I was significantly less impressed with the arguments offered by the second panel of witnesses. Angela Braly, CEO of Anthem's parent company WellPoint, Inc. and Cynthia Miller, WellPoint's chief actuary, spent most of their time trying to justify the 39 percent increase in premiums they'd requested by falling back on some pretty tired defenses.
They said that young, healthy people were dropping their insurance due to the recession. They blamed the increase in costs on doctors and hospitals charging more for services. They defended multi-million dollar retreats in Hawaii as ways to connect with their corporate customers.
"The elephant in the room is rising healthcare costs," said Braly. "We're the tail on the elephant."
There was a lot of self martyrdom, as Braly complained that insurance companies are getting all the blame for the healthcare crisis.
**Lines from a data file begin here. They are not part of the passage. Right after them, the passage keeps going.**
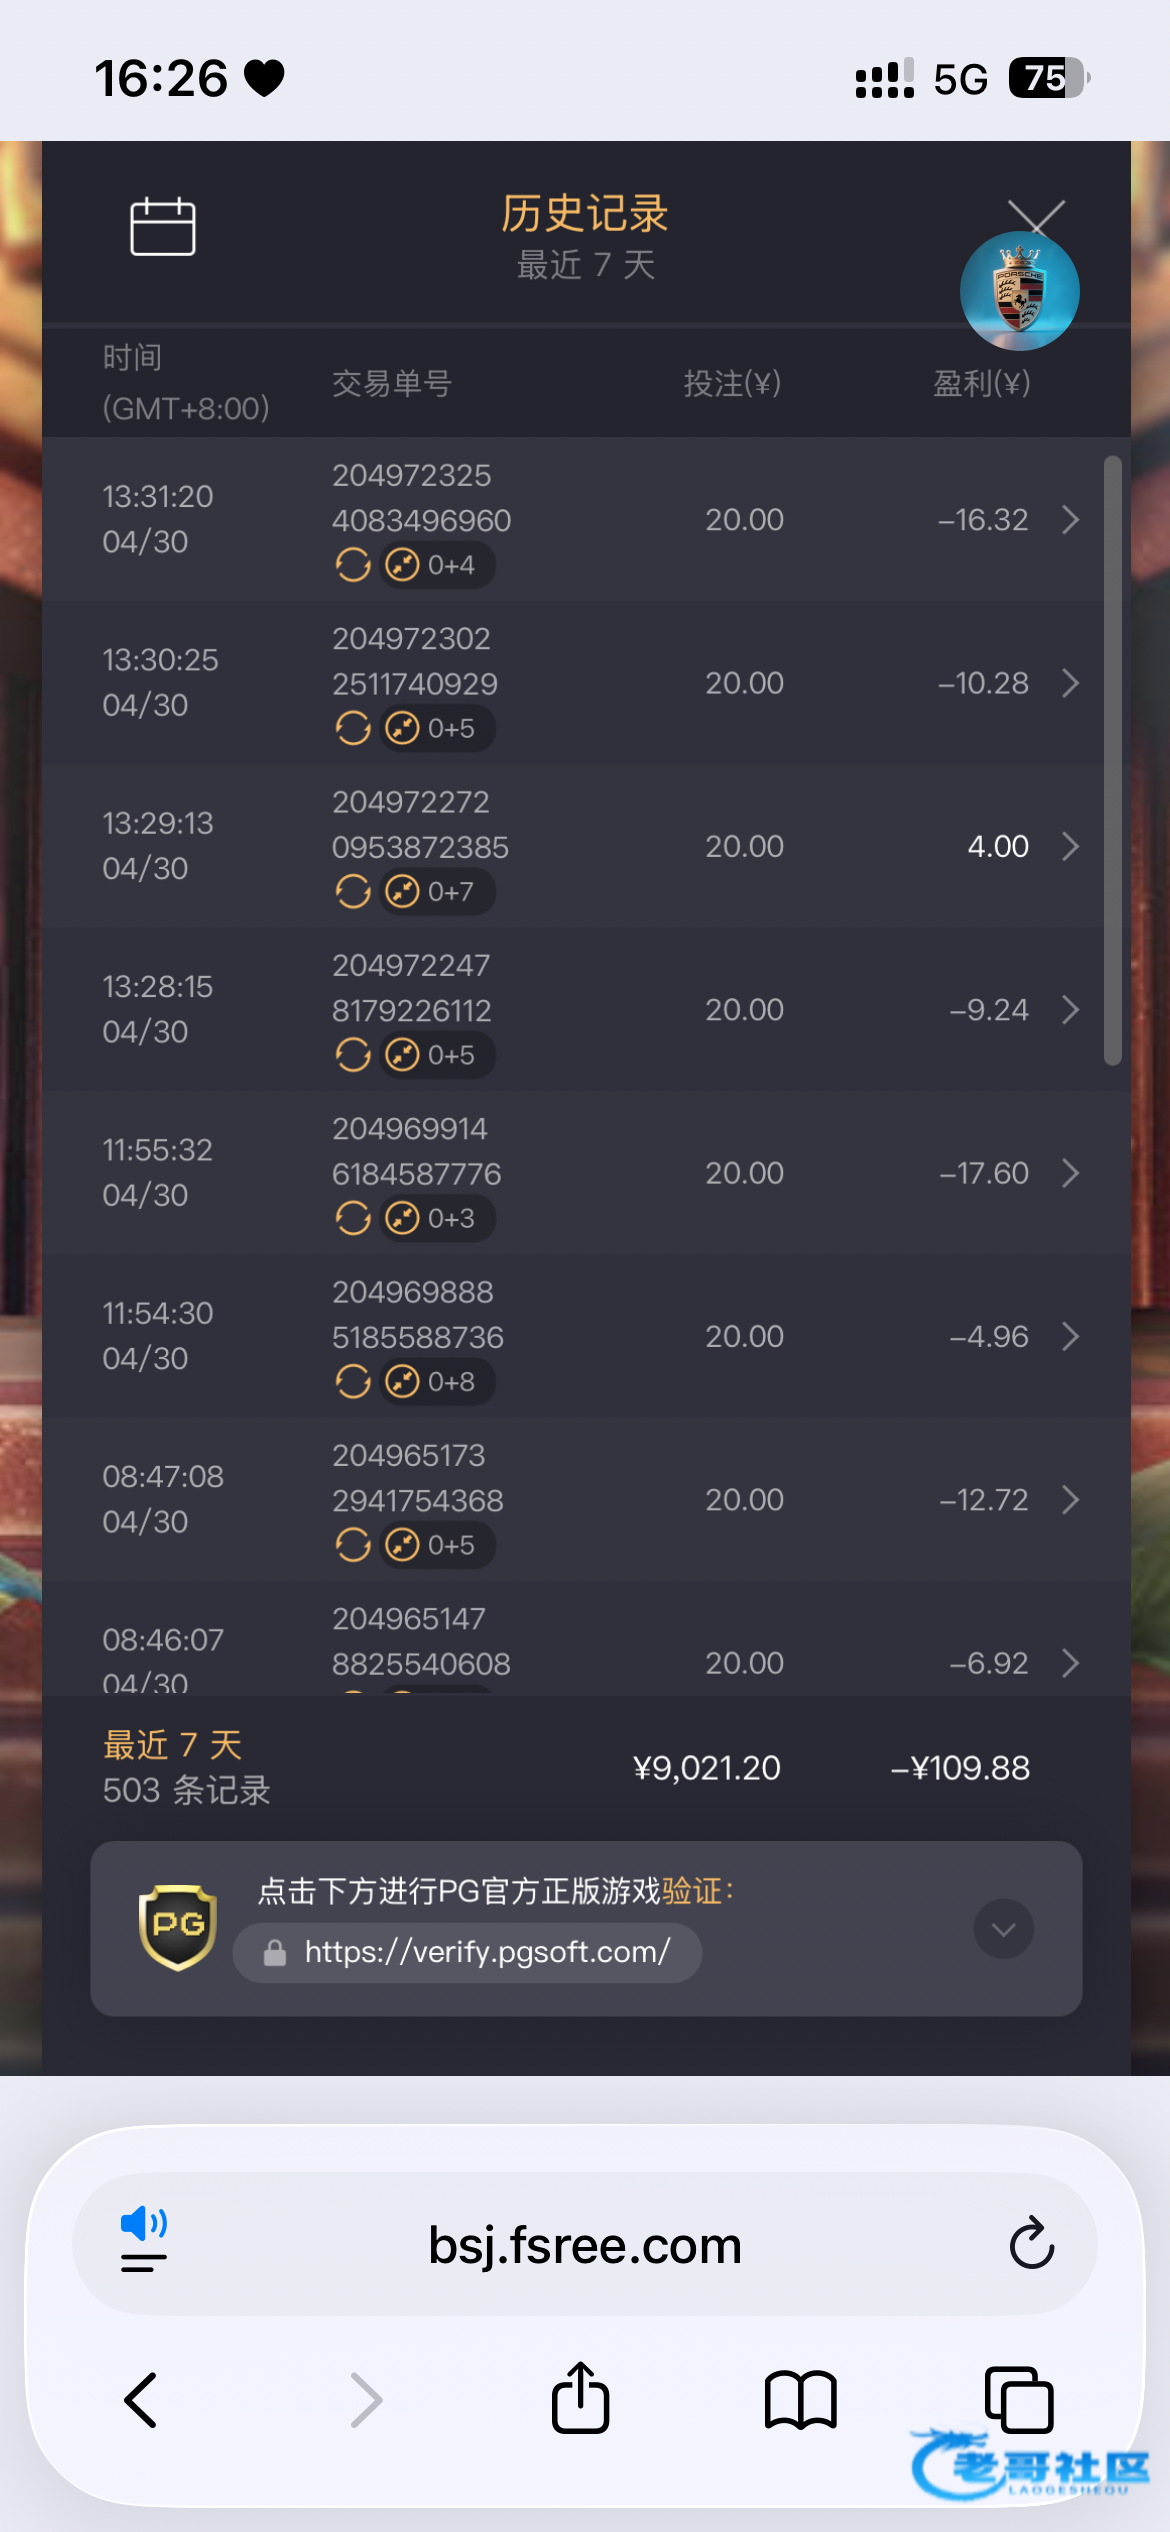The image size is (1170, 2532).
Task: Tap the Porsche crest floating badge
Action: coord(1019,291)
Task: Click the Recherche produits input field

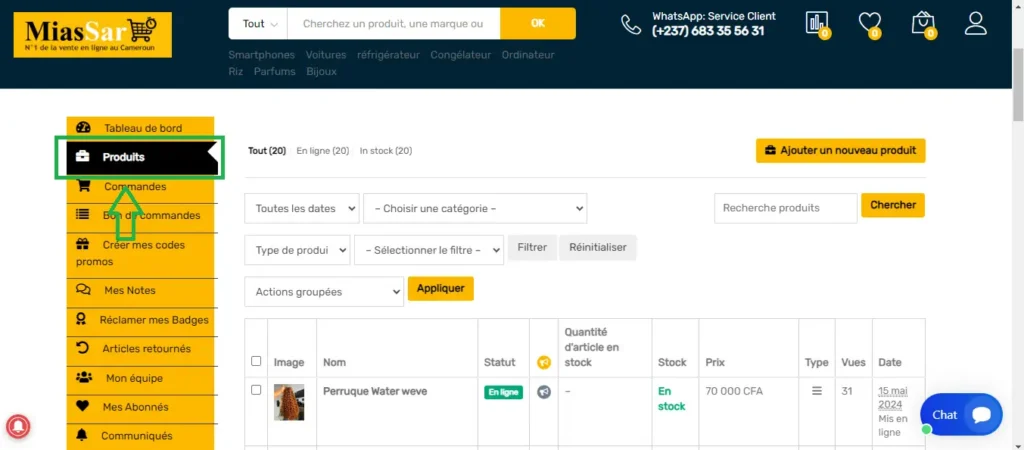Action: [x=785, y=208]
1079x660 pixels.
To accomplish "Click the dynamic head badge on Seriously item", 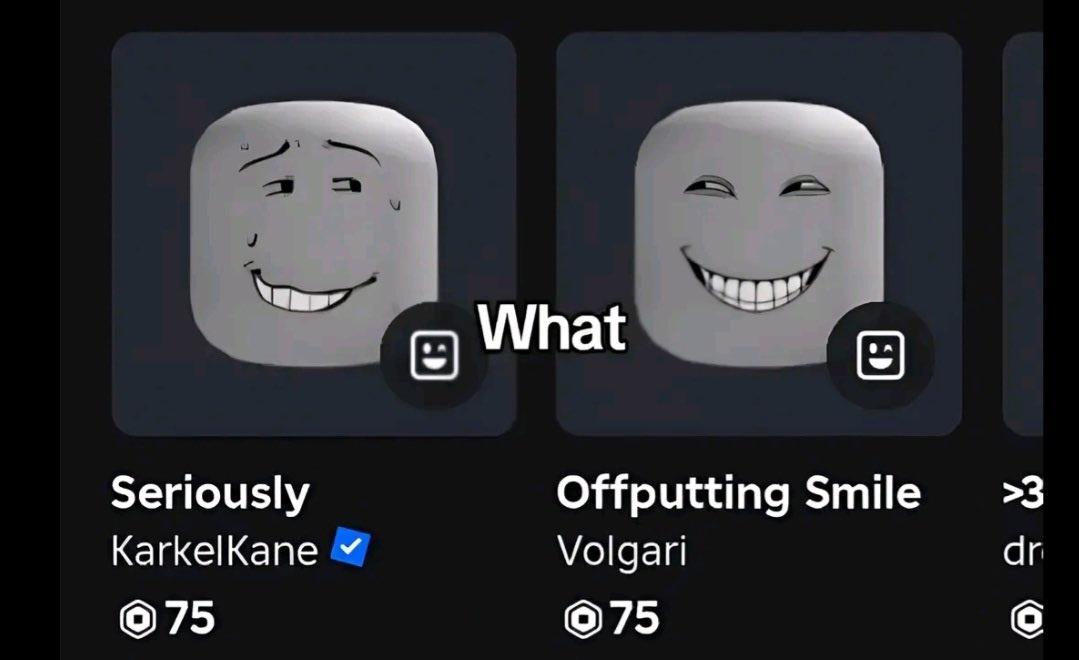I will (434, 355).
Even the ranking Republican had trouble feeling sorry for the Anthem representatives, though.
"You had to know this was going to be trouble. I mean, a 39 percent increase in this climate?" questioned Rep. Michael Burgess (R-TX). "You knew you were going to get bad publicity."
The recession played a part in other lawmakers' questioning as well. The insurance company raised their rates precipitously, while at the same time increasing their profits over their 2008 numbers from 4.6 to 4.8 percent. Braly confirmed that her for-profit company made nearly $2.4 billion in profits in 2009, and said she expected similar numbers in the near future.
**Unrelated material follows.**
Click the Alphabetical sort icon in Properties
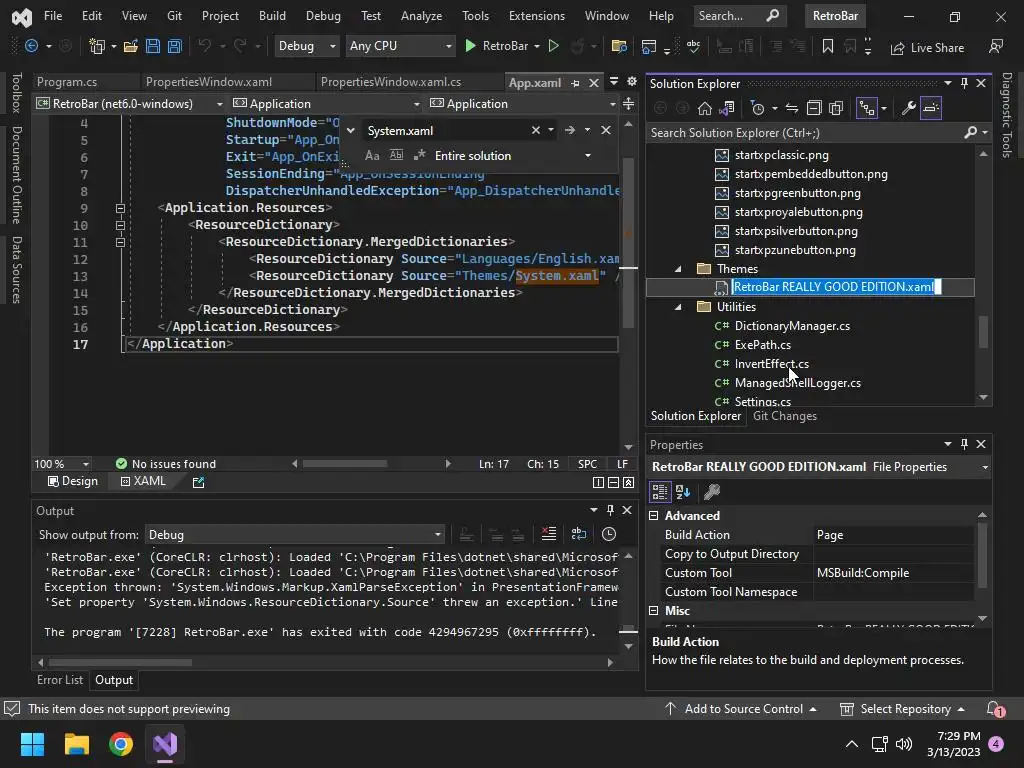Viewport: 1024px width, 768px height. tap(683, 492)
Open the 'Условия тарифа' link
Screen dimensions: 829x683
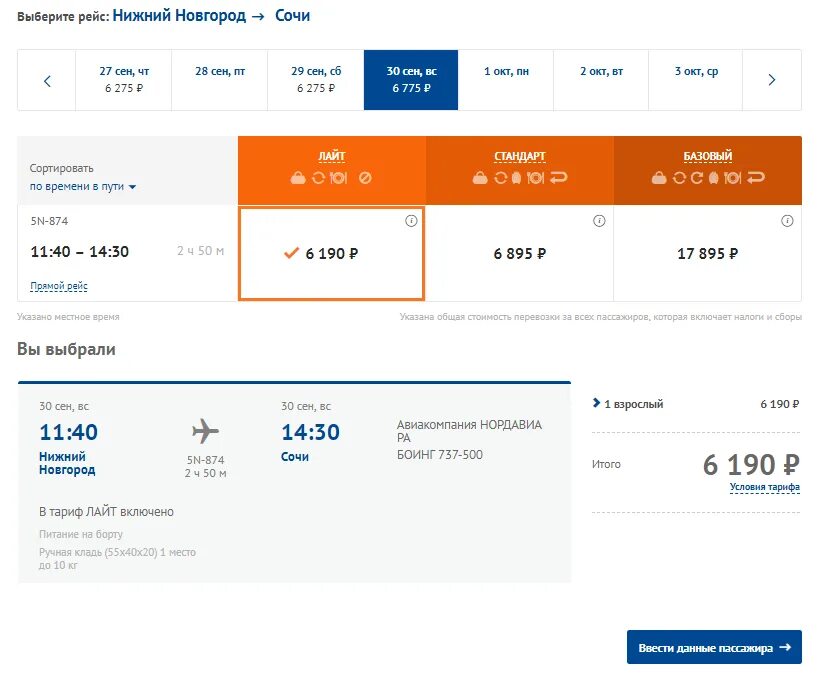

"When your policy holders are taking a hit... it seems like every year you've got to have a profit," Subcommittee Chair Bart Stupak (D-MI) said. "It'd be great if we could guarantee every business have a 2.5 to 5 percent profit every year."
Anthem also felt the need to opine on the White House healthcare summit planned for tomorrow. Braly took up the cause of both Democrats and Republicans in her advocacy for both medical malpractice reform and coverage mandates.
"California has a medical malpractice law," Rep. Henry Waxman (D-CA) pointed out. "It hasn't been sufficient to hold down costs to keep you from raising premiums."
Rep. Jan Schakowsky (D-IL) tried to refocus the hearing, noting that it was convened "not for you to come and lecture us as to what we need to put in our bill." She also noted that WellPoint had previously sent out correspondence urging employees to oppose healthcare reform on the misguided basis that it would result in tens of millions of Americans losing coverage.
"This 39 percent increase flies in the face of that letter," Schakowsky said.
Schakowsky's questioning was scathing throughout, but she was perhaps at her best when she asked Braly how much she earns each year. Having been told about the CEO's $1.1 million salary, with an $8.5 million stock compensation, Schakowsky said, "Of course. It makes sense now that you would need a big rate increase, now that you've told us that."
Rep. Lois Capps (D-CA) took issue with the notion that healthy young people are simply dropping coverage because they don't want it, saying that rate increases such as the one in question likely have more to do with the drop-off than external issues.
"We lose everything to pay our medical bills, even though we have insurance," Capps said, in paraphrasing the testimony of the Anthem customers in the first panel. "It's certainly not an attractive enticement for me... You don't market yourselves very well."
Braly insisted that Anthem was doing everything it could to keep premiums low. "We are on their side," she said of her struggling customers.
"They don't feel like it," Capps snapped.
Perhaps the most troubling moment was when Rep. Peter Welch (D-VT) questioned the WellPoint representatives about an internal memo circulated prior to their imposing a voluntary cap on premium increases. In looking at how much they'd increase premiums if there were no overall cap, WellPoint itself estimated that some 27,000 customers may see increases of 228 percent in their premiums.
"So there's a business model that's working for you, for you as an insurer, but its coming at great expense to others," Welch said. "That's where we're headed. That's the problem... that the insurance model is fundamentally broken."